[[ Provided text, beginning ]]
The findings include:
Review of the facility's policy, titled "Beyond-use Dates" (dated 09/03), revealed expired drugs and devices should not be made available for patient use.
Observation, on 08/23/12 at 9:55 AM, of the Respiratory Stock Room revealed three (3) one (1) liter bags of Sterile Water, used for inhalation purposes, were on the stockroom shelf. These bags had an expiration date of June 2012.
Interview, on 08/23/12 at 10:00 AM, with the Respiratory Department Manager, revealed the three (3) bags of Sterile Water should not have been on the shelf for patient use.
Observation, on 08/23/12 at 10:20 AM, of the Pediatric Respiratory Code Box on the Medical and Surgical floor revealed one (1) tube of Xylocaine with an expiration date of June 2012.
Interview, on 08/24/12 at 10:20 AM, with the Director of the Medical and Surgical Unit, revealed the medication should not have been available for patient use. Further interview revealed the Respiratory Department was responsible for ensuring the respiratory boxes contain no expired medications.
Interview, on 08/24/12 at 1:45 PM, with the Director of Infection Control, revealed the three (3) bags of Sterile Water and the Xylocaine should not have been available for patient use. Interview further revealed the facility utilized the "first in, first out" theory and the date of expiration should have been highlighted and removed from stock prior to the date of expiration.
[[ Provided text, end ]]
[[ Data, beginning ]]
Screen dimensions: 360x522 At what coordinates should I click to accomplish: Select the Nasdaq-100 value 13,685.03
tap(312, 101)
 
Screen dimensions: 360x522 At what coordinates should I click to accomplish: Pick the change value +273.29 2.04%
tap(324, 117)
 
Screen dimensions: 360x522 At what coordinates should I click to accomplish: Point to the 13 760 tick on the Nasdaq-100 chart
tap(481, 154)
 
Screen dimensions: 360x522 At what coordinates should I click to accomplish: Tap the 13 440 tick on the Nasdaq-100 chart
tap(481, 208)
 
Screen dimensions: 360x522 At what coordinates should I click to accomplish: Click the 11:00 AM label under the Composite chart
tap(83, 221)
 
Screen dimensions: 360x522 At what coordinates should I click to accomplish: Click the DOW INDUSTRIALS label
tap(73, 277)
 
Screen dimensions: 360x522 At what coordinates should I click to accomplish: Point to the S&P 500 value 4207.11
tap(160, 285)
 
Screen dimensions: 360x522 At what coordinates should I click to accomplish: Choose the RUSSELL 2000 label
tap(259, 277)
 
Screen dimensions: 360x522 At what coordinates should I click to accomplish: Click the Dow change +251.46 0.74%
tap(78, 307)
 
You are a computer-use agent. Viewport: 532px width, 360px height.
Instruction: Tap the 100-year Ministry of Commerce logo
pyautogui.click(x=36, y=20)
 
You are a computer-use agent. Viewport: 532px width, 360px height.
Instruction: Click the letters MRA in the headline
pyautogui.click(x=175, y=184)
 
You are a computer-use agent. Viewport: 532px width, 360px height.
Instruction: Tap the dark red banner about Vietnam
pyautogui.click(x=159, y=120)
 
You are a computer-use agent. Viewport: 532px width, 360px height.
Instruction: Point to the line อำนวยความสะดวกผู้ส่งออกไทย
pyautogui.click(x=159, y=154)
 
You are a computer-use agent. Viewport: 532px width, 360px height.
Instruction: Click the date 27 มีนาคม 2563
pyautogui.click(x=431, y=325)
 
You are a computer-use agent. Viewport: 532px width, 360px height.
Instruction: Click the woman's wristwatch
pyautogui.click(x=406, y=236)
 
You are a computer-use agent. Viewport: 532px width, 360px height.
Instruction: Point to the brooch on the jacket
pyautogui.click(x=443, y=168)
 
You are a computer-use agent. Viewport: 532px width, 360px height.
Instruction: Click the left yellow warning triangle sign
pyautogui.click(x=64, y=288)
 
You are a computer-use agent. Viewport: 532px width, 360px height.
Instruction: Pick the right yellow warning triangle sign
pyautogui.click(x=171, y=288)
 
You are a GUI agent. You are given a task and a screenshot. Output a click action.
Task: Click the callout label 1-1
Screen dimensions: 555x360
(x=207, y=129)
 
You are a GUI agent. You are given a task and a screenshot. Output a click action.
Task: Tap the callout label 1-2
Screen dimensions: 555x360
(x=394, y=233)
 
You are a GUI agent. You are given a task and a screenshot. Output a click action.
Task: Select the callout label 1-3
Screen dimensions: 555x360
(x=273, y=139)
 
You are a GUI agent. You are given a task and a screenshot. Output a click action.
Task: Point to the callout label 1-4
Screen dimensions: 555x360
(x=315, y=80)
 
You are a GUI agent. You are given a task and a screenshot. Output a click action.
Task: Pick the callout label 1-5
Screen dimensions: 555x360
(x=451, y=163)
[[ Data, end ]]
**Your instructions**
Reproduce the passage of the inspection findings from "Interview, on 08/23/12" to "with an expiration date of June 2012.", word for word.

**Answer section**
Interview, on 08/23/12 at 10:00 AM, with the Respiratory Department Manager, revealed the three (3) bags of Sterile Water should not have been on the shelf for patient use.
Observation, on 08/23/12 at 10:20 AM, of the Pediatric Respiratory Code Box on the Medical and Surgical floor revealed one (1) tube of Xylocaine with an expiration date of June 2012.